Brief: Each line of the records below that holds "computer" should be copied out.
BEGIN Dataset
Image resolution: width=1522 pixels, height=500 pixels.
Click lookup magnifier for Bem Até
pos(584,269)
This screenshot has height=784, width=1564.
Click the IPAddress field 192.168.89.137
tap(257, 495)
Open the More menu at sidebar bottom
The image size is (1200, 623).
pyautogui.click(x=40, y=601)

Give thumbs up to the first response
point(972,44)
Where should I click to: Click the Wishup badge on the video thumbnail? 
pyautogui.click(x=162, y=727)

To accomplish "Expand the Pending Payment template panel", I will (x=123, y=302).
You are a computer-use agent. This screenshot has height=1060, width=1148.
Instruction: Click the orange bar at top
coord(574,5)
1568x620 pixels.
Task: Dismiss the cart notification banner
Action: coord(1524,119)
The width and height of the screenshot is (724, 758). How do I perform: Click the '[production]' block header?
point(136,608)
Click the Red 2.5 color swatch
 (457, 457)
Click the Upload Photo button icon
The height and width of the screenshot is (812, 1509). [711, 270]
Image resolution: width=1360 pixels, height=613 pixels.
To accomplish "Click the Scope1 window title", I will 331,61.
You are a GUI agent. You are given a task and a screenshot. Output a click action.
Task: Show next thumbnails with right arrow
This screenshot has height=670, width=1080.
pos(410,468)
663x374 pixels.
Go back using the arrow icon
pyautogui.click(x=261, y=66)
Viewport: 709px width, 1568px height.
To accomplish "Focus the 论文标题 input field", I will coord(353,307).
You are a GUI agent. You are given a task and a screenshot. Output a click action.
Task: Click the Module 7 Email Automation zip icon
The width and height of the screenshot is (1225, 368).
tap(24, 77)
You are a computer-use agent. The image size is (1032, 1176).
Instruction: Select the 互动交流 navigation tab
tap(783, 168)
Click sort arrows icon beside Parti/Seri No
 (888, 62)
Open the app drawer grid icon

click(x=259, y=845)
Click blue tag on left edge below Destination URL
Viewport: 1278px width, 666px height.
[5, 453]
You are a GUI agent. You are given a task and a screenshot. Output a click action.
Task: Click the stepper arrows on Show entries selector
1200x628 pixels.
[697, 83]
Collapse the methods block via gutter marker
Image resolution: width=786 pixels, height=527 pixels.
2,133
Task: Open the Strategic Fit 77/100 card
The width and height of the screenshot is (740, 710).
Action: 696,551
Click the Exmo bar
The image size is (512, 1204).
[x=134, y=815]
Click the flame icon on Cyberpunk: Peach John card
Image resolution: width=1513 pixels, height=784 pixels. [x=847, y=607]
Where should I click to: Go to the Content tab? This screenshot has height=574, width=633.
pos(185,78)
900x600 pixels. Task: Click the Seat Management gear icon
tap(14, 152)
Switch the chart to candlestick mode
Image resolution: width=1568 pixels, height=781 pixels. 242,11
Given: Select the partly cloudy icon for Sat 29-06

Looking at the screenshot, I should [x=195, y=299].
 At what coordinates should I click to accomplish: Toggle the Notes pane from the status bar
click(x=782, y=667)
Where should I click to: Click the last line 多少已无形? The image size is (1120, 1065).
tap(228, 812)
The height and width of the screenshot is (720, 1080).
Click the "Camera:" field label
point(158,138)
END Dataset
Problem solution:
You are a computer-use agent. This screenshot has height=1060, width=1148.
You are a computer-use agent. The image size is (1032, 1176).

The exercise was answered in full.